EPA Region III Administrator Michael McCabe met for several hours Monday afternoon with lawyers and activists from the West Virginia Highlands Conservancy.

Pat Boyle, McCabe's press spokesman, confirmed that McCabe was asked by the U.S. Department of Justice to attend the meeting and promote a proposed settlement.

"DOJ asked McCabe to come down there and try to move these discussions along," Boyle said Tuesday. "This is the government's attempt to settle this litigation."

Mountaintop removal blasts off hilltops to uncover valuable low-sulfur coal seams underneath. Leftover rock and earth is dumped into valleys, burying streams.

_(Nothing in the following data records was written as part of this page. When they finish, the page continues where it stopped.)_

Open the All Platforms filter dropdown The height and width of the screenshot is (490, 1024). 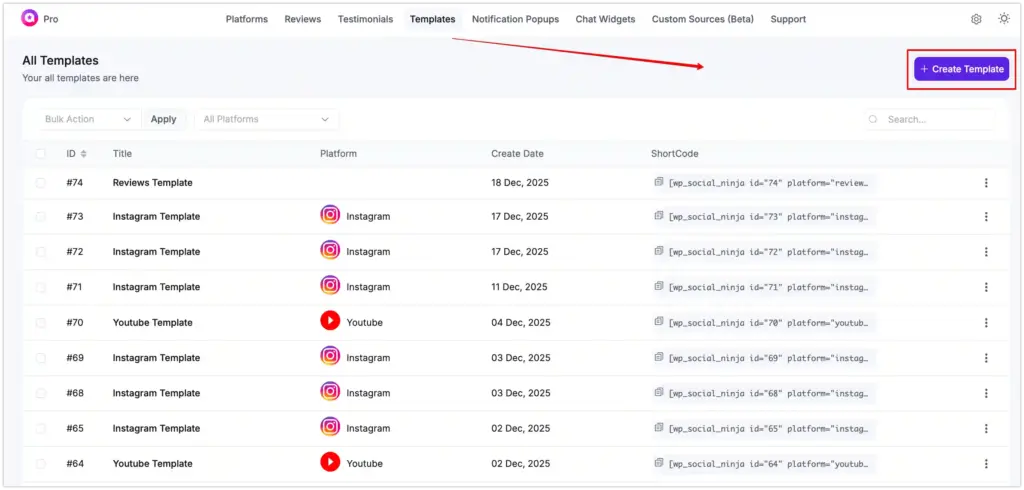click(266, 119)
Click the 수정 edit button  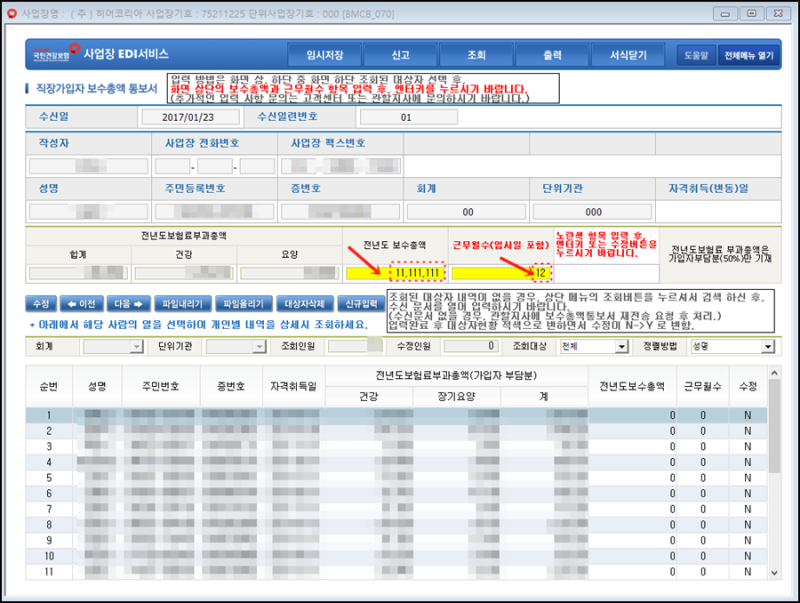40,303
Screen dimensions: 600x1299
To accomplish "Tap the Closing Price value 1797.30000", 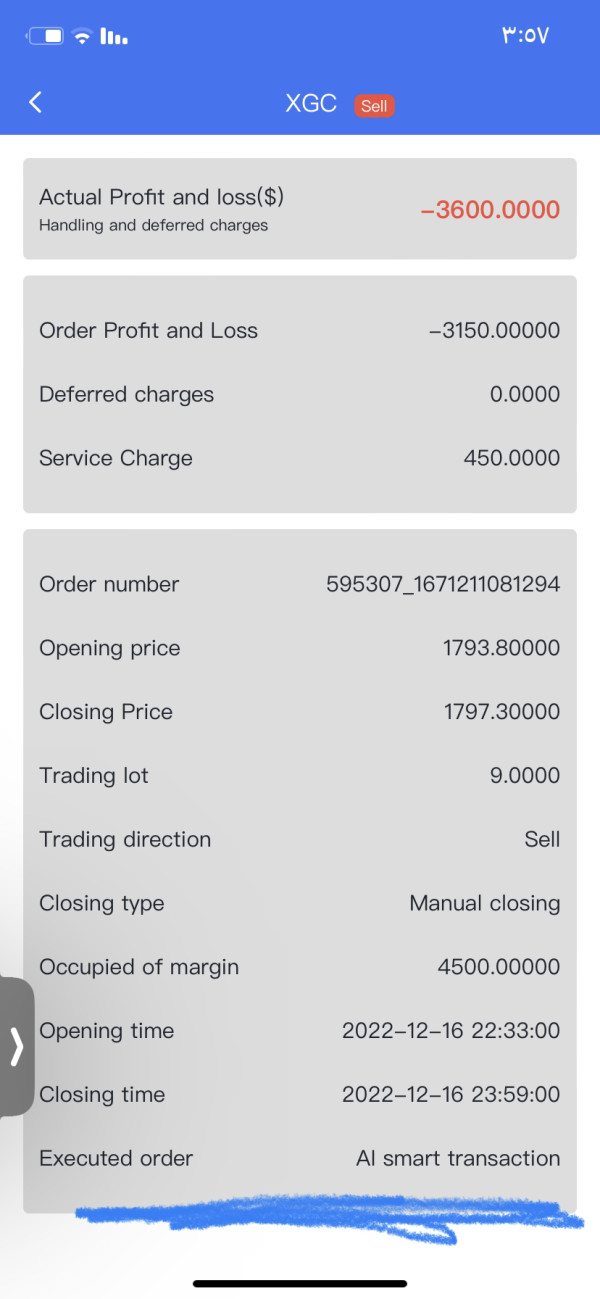I will (501, 712).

In mid-July, the conservancy and a group of coalfield residents filed a federal court lawsuit that alleges mountaintop removal mines have been illegally permitted. Named as defendants in the suit are the state Division of Environmental Protection and the U.S. Army Corps of Engineers.

Among other things, the lawsuit alleges the corps has illegally permitted valley fills that destroy streams under the Clean Water Act's "dredge and fill" provisions, and that DEP has not required mountaintop removal mines to meet tough reclamation and post-mining development rules.

In legal depositions, corps officials have agreed with the allegations concerning their agency's improper permitting of valley fills.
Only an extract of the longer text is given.